Berdasarkan data internal periode Juli-Agustus 2026, volume trading pengguna baru Pintu Futures tercatat tumbuh lebih dari 200 persen. Pada periode yang sama, jumlah pengguna baru meningkat hampir 100 persen.
Rata-rata volume trading per pengguna baru juga naik lebih dari 70 persen. Bitcoin (BTC), Hype (HYPE), dan Xaut (XAUT) menjadi tiga aset crypto yang paling banyak diperdagangkan pengguna Pintu Futures.
Presiden Direktur PINTU Andy Putra mengatakan peningkatan aktivitas tersebut menunjukkan adanya pertumbuhan minat terhadap instrumen derivatif aset crypto di Indonesia.

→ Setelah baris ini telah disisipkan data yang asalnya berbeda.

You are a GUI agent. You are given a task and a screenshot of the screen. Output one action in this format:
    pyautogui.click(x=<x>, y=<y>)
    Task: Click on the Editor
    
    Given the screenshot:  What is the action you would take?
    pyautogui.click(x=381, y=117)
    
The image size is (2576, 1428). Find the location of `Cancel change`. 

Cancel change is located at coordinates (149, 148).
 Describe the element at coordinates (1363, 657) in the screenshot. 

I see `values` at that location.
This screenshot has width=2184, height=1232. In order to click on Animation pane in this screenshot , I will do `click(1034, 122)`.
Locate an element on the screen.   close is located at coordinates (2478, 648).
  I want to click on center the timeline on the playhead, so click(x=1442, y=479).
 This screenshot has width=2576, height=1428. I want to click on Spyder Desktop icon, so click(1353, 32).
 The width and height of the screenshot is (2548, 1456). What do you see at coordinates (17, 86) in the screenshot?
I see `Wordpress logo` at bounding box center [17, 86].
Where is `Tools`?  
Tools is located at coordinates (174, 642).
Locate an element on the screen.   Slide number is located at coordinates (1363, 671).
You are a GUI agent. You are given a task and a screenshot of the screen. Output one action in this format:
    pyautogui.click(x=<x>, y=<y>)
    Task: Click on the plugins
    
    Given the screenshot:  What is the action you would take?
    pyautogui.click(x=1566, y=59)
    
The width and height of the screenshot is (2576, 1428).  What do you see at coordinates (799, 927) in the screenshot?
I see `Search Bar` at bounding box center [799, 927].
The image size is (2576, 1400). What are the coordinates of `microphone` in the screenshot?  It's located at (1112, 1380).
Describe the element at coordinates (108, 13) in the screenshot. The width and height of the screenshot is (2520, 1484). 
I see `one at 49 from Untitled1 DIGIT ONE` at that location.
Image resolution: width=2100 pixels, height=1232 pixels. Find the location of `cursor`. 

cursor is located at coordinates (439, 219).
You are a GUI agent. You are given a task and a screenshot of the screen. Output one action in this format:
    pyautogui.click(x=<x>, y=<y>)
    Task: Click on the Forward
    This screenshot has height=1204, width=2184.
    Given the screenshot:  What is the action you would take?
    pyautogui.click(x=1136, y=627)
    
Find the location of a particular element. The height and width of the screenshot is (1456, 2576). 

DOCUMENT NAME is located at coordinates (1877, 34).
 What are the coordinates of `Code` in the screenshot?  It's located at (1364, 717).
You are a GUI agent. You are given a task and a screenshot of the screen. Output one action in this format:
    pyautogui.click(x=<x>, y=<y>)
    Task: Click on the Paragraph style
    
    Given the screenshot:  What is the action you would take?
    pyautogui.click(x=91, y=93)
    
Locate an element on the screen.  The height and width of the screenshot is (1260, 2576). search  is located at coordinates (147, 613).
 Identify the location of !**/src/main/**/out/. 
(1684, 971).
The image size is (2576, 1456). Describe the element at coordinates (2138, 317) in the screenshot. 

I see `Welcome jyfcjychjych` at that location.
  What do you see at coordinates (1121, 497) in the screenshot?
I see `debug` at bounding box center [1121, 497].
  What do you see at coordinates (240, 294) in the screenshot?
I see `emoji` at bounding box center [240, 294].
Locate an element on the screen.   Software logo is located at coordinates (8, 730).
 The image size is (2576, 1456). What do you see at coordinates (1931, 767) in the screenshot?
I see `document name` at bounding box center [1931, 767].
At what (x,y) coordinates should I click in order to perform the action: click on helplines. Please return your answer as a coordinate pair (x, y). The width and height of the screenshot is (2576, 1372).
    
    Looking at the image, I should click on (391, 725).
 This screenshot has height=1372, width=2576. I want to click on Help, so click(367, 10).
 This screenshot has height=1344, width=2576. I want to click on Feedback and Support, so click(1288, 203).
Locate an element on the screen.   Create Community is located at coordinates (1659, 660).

“Volume trading pengguna baru Pintu Futures meningkat lebih dari 200%, dengan jumlah pengguna baru tumbuh hampir 100%,” kata Andy dalam keterangannya, Jumat (11/9/2026).
Pintu Futures Lite menyediakan pilihan posisi Long dan Short serta leverage hingga 25 kali modal awal. Pengguna juga dapat mengatur Take Profit dan Stop Loss untuk membantu mengelola posisi dan risiko perdagangan.
Pertumbuhan aktivitas futures tersebut berlangsung di tengah pergerakan positif pasar crypto. Bitcoin tercatat menguat sekitar 25 persen sepanjang Agustus 2026 dan sempat mencapai sekitar US$81.455 sebelum berada di kisaran US$78.000 pada akhir bulan.
Andy mengatakan pengembangan produk derivatif akan tetap disertai edukasi mengenai perdagangan dan manajemen risiko. Menurutnya, pemahaman terhadap risiko menjadi bagian penting bagi pengguna yang melakukan transaksi dengan leverage.